PROBLEM
What you give back from the listing below should be an exact copy of the lines from the one with "At what coordinates" down to the one with "Task: Open the Das Attribut dropdown", and it should contain no pictures.

LISTED RECORDS
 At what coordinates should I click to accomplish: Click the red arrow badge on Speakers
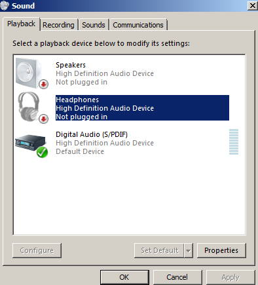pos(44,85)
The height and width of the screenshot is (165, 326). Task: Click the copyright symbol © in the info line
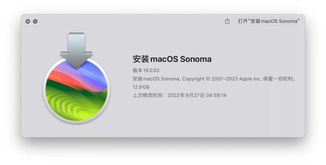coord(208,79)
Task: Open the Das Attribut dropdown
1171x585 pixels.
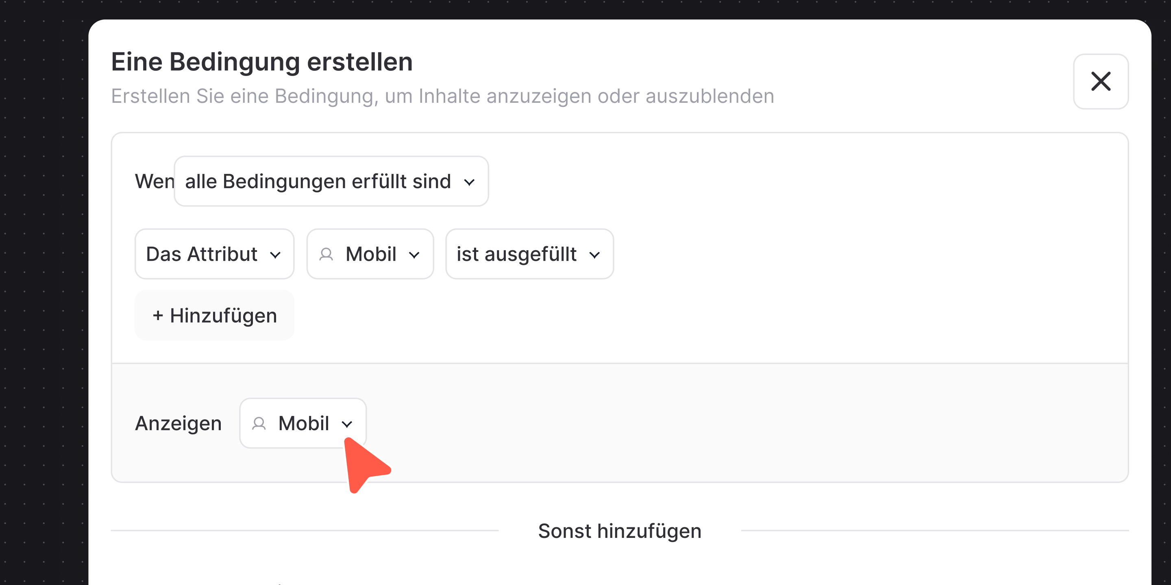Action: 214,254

---

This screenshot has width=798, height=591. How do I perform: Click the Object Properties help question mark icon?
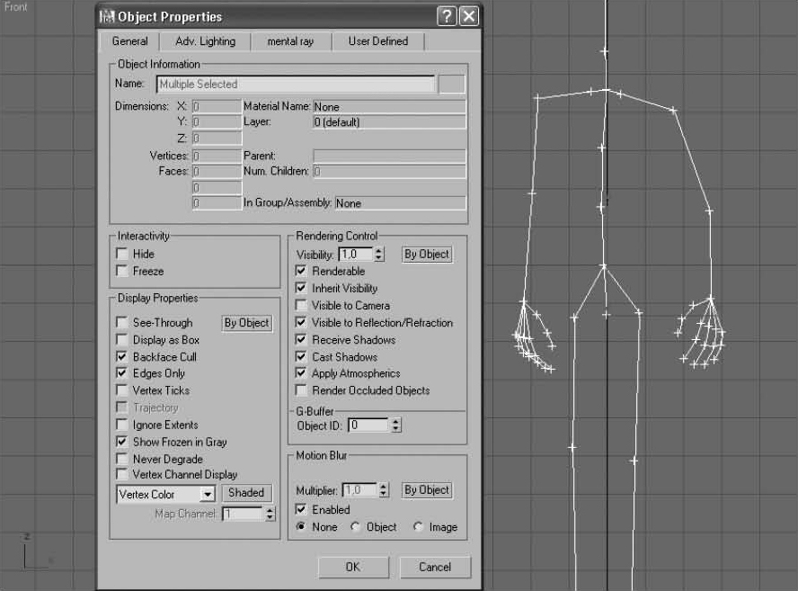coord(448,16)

RESULT
 At what coordinates should I click to accomplish: Click the red arrow badge on Speakers
pos(44,85)
The height and width of the screenshot is (165, 326). Task: Click the copyright symbol © in the info line
coord(208,79)
Task: Open the Das Attribut dropdown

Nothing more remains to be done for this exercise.